Pavlus’un burada Rab Yehova’dan söz ettiği anlaşılıyor. Onun sözlerine dikkat edersek, niçin böyle olduğunu anlayabilir ve aynı zamanda Tanrı ile Oğlu arasındaki ilişkiyi daha da takdir edebiliriz. Pavlus şöyle yazdı:

“Vahiylerin çok büyük olmasından kibirlenmiyeyim diye, bana bedende bir diken, beni yumruklamak için bir Şeytan meleği, verildi, ta ki, kibirlenmiyeyim. Benden ayrılsın diye, bunun için üç kere Rabbe yalvardım. Ve bana dedi: İnayetim sana yeter; çünkü kuvvetim zayıflıkta tamam olur. İmdi çok hazzederek zayıflıklarımla daha ziyade övüneceğim, ta ki, Mesihin kuvveti benim üzerime konsun.”—II. Korintoslular 12:7-9.

Pavlus’un bedenindeki diken, ya bir göz rahatsızlığı ya da resullüğüne meydan okuyan sahte resuller olabilir. (Galatyalılar 4:15; 6:11; II. Korintoslular 11:5, 12-15) Hangisi olursa olsun, bu durum Pavlus’un cesaretini kırabiliyor, onu coşup sevinmekten veya krallık hizmetinden alıkoyabiliyordu. Böylece üç kez bu ‘dikenin’ kaldırılması için yalvardı. Fakat kime yalvardı ve “kuvveti” hakkında kim konuşup cevap verdi?

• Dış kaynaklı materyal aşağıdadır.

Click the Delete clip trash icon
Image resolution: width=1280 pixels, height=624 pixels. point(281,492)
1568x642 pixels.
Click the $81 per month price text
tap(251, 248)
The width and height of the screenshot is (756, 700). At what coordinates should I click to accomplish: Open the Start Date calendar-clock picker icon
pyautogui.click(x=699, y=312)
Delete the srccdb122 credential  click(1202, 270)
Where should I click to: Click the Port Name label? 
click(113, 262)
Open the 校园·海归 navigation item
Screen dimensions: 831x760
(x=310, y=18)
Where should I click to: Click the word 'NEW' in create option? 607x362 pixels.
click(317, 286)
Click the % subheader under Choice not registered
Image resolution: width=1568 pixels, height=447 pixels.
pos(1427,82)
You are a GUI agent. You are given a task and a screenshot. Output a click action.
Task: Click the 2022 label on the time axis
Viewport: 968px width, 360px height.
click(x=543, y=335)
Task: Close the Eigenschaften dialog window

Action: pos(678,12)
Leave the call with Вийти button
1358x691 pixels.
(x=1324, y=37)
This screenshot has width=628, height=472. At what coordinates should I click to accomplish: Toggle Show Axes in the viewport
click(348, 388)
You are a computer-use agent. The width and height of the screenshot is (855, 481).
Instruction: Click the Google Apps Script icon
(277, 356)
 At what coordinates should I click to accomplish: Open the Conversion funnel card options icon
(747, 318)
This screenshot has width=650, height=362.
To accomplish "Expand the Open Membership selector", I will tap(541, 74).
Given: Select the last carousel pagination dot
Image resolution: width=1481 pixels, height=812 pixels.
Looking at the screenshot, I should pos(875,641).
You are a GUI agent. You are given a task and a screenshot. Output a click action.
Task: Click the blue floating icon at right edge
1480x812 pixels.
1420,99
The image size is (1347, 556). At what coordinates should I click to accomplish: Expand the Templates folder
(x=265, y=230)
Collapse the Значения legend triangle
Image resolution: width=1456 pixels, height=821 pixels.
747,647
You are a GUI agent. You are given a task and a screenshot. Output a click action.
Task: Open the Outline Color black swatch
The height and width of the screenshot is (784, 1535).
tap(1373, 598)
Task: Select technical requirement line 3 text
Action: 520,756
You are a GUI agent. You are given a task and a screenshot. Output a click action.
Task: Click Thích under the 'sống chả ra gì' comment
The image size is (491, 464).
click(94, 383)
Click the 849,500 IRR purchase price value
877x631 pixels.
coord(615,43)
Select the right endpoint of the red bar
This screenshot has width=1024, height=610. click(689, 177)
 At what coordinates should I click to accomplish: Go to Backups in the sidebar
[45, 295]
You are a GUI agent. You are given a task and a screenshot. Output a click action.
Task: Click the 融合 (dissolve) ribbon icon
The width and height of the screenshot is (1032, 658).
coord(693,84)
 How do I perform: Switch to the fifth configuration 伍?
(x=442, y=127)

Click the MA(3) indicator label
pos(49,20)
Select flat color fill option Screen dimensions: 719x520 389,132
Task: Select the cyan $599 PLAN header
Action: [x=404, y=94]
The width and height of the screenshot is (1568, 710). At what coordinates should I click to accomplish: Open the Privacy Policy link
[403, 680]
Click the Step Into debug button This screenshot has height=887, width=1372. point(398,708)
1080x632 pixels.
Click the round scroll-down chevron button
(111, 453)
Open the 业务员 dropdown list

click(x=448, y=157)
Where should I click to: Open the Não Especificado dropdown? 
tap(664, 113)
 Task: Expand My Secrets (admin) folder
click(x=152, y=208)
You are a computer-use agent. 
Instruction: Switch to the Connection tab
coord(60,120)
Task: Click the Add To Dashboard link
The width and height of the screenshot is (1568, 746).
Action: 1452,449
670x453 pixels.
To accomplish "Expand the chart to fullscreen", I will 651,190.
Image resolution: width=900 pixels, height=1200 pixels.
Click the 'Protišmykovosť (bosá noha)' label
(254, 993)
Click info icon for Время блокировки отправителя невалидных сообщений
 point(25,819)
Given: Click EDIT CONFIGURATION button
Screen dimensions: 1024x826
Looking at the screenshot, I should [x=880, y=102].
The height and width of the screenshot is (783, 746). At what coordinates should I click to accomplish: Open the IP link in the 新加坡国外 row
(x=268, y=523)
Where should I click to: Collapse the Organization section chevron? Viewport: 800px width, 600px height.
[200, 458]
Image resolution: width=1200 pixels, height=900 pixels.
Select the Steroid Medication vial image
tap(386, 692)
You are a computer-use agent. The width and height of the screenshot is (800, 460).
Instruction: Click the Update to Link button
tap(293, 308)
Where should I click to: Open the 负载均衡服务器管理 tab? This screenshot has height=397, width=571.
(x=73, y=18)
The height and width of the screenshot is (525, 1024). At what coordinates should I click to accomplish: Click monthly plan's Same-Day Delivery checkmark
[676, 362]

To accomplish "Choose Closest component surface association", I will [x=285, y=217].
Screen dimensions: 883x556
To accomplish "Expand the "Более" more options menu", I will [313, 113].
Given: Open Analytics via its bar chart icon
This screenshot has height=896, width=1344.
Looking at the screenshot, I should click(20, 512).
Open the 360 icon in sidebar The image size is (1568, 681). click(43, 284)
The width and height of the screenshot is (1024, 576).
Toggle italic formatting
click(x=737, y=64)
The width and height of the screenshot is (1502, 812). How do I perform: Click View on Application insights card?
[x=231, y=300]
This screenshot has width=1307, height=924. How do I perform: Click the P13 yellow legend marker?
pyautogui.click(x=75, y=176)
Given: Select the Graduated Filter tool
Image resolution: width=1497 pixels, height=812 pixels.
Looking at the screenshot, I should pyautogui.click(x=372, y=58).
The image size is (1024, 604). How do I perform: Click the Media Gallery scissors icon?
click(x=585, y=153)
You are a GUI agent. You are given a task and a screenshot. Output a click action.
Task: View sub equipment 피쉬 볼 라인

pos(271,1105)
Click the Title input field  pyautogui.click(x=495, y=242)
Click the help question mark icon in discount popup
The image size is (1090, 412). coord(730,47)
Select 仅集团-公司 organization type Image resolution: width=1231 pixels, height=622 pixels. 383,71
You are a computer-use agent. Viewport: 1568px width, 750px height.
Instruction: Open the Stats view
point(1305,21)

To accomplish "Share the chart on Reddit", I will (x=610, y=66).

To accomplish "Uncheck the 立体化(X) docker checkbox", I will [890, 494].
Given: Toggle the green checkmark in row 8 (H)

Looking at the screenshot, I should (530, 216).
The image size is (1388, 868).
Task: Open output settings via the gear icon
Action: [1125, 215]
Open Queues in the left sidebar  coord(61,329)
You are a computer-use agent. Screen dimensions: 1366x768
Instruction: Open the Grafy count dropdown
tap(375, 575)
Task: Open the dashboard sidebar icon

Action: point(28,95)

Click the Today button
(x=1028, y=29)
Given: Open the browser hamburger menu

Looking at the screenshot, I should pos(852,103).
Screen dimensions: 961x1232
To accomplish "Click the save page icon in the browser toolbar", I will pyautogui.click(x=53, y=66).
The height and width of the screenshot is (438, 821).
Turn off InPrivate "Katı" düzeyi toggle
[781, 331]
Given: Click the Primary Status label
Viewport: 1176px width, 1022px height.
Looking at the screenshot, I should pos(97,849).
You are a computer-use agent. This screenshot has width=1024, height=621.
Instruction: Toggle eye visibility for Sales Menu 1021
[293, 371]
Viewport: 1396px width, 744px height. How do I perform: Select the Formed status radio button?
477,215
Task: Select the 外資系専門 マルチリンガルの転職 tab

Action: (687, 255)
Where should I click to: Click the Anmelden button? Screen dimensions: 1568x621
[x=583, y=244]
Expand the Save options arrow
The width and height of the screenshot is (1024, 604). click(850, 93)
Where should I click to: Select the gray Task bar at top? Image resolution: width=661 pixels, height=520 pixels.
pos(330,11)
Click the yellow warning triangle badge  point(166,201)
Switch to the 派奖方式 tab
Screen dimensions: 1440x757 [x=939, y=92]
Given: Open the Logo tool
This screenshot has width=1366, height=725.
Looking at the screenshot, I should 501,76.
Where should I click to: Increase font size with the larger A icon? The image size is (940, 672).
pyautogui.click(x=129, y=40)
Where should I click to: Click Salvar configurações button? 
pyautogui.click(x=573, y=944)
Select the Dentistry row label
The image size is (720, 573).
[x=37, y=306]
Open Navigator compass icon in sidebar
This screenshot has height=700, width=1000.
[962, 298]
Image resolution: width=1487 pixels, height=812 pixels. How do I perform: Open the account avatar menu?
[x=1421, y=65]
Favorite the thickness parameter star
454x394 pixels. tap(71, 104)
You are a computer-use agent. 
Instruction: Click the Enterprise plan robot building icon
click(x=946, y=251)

Söz konusu pasaj “Mesihin kuvveti”nden de söz ettiği için, Pavlus’un Rab İsa’ya ricada bulunduğu zannedilebilir. Şüphesiz, İsa’nın kuvveti vardı ve bunu şakirtlerine verebilirdi. (Markos 5:30; 13:26; I. Timoteos 1:12) Aslında Tanrı’nın Oğlu “kudret kelâmı ile bütün şeyleri taşı”r.—İbraniler 1:3; Koloseliler 1:17, 19.

Böyle olmakla birlikte, esas kuvvet kaynağı Rab Yehova’dır ve bunu tapıcılarına verebilir ve veriyor da. (Mezmur 147:5; İşaya 40:26, 29-31) Tanrı’dan gelen bu kuvvet, İsa’nın mucizeler yapmasını da mümkün kıldı ve ileride harekete geçmesine de imkân sağlayacaktır. (Luka 5:17; Resullerin İşleri 10:38) Benzer şekilde, İsa’nın resulleri ve başka şakirtleri de Yehova’dan kuvvet aldılar. (Luka 24:49; Efesoslular 3:14-16; II. Timoteos 1:7, 8) Aralarında bulunan Pavlus da, “onun kudretinin faaliyetine göre bana verilen Allahın inayetinin atiyesine göre, incilin hizmetçisi” olduğunu söyledi.—Efesoslular 3:7.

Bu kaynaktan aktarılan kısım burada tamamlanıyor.